A peine sur scène, je descendais déjà de cette dernière pour me diriger vers l'une des tables les plus proches. « J'aurais besoin du portefeuille d'un de ces messieurs. Ne vous inquiétez pas, rien ne vous sera dérobé. » Un homme me tendait son porte-monnaie, je le montrais à la vue de tous, et dès que j'ouvrais ce dernier, des flammes apparaissaient et dansaient devant mon visage.

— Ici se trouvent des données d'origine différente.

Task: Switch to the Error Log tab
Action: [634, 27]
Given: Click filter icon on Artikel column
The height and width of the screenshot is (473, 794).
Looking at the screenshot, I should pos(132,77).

Aussitôt, je le refermais. « Monsieur, possède un bien des plus flamboyants, je vous le rends tout de suite. » Quelques pas vers ma droite, je me tenais devant une nouvelle table. « Madame, quelle est votre carte préférée ainsi que sa couleur ? » La mondaine m'annonçait un huit de trèfle. « Un huit de trèfle, très bien. Cette carte se trouve sous votre assiette. » La femme soulevait son assiette, et trouvait justement un huit de trèfle. La salle commençait à pousser des petits bruits d'étonnement et d'acclamation. De la prestidigitation ou bien un peu de pouvoir de méta-humain ? « Vous pouvez la garder. » Disais-je avec un grand sourire. Deux autres petits tours s'enchaînaient, l'un avait permis de faire disparaître de l'eau d'un verre, et l'autre avait fait apparaître une colombe depuis mon haut de forme pour ensuite la faire revenir d'où elle venait.

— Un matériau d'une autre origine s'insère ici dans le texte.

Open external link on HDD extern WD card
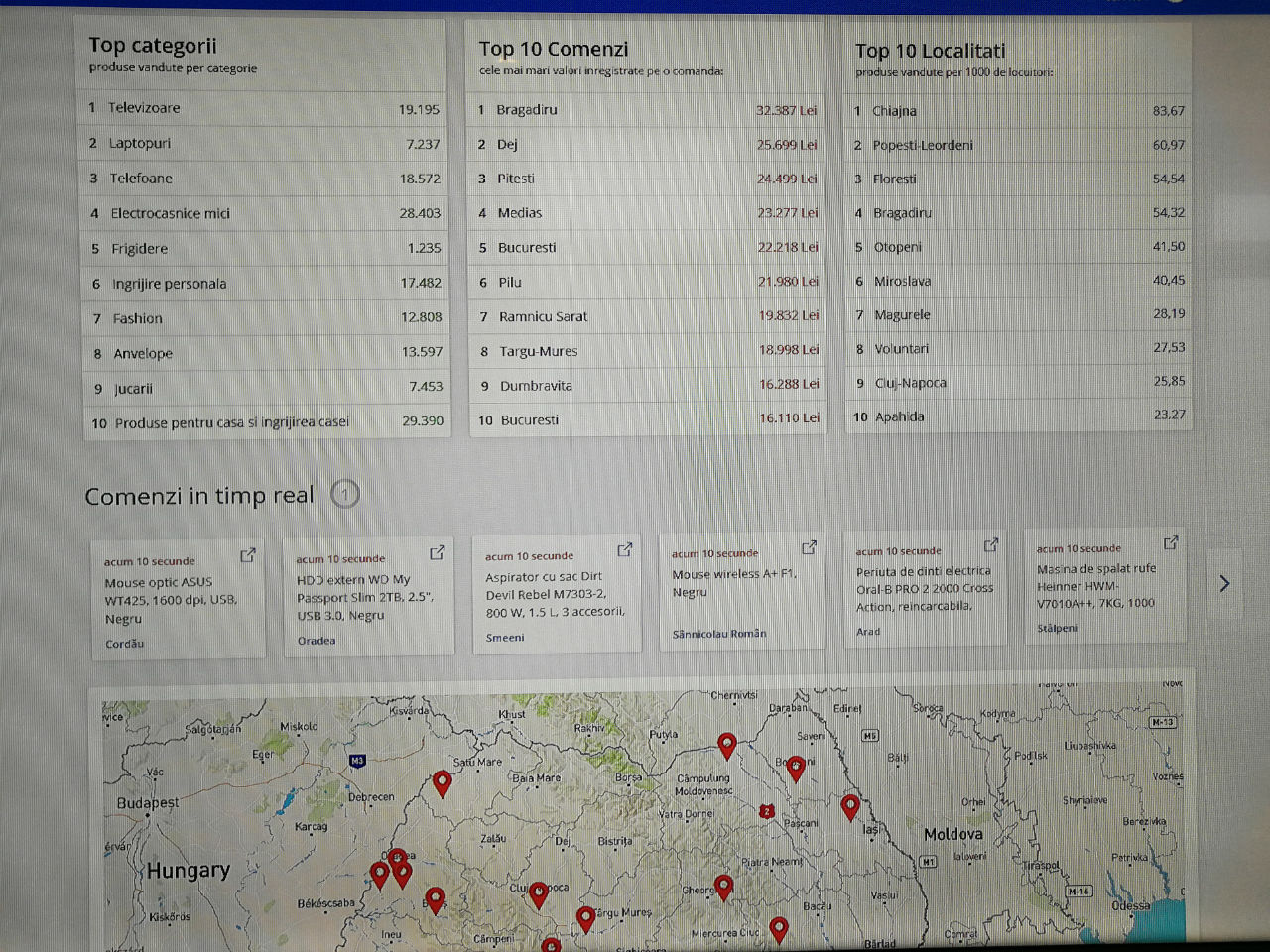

Les quatre petits tours d'échauffement étaient exécutés, je pouvais passer au plus gros, et l'un de mes préférés. « Je vais avoir besoin d'un volontaire ! Levez-vos mains si vous désirez m'aider. » Ma voix était des plus charmeuses. Je choisissais un homme d'une quarantaine d'années, je lui donnais mon bras et tous les deux nous allions nous diriger vers la scène où se trouvait maintenant une grande malle rouge et or avec mon nom gravé en lettre capital. Je sortais de ma manche un foulard noir opaque, puis de l'autre un lien autobloquant.

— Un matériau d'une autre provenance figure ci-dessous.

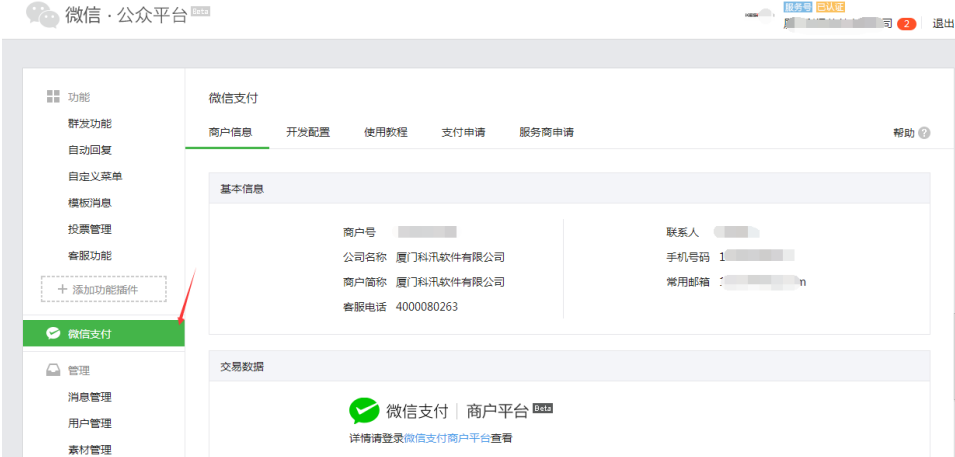Open the 微信支付商户平台 link
The height and width of the screenshot is (457, 955).
click(446, 438)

Le final pouvait commencer. Je tendais ces deux objets à mon assistant éphémère du jour qui semblait étonner des accessoires que je lui confiais. « Votre rôle est très simple. Vous allez m'attacher les mains dans le dos, puis me bander les yeux. Une fois ceci fait, je vous demanderai de m'aider à rentrer dans la malle et vous fermerez cette dernière avec le cadenas que vous trouverez ci-dessus. » L'individu s'exécutait. « Oh ! Monsieur ne veut pas que je m'enfuis on dirait. » Une fois dans la malle, j'entendis cette dernière se refermer. A toi de jouer ma grande. « Maintenant, pouvez-vous frapper trois fois avec vigueur sur le dessus de la malle tout en disant abracadabra. » Le quadragénaire, frappait une fois, puis deux fois et enfin trois fois tout en répétant la formule magique. Soudain, la malle se dépliait en six, et elle était vide. La salle était bluffée par mon tour.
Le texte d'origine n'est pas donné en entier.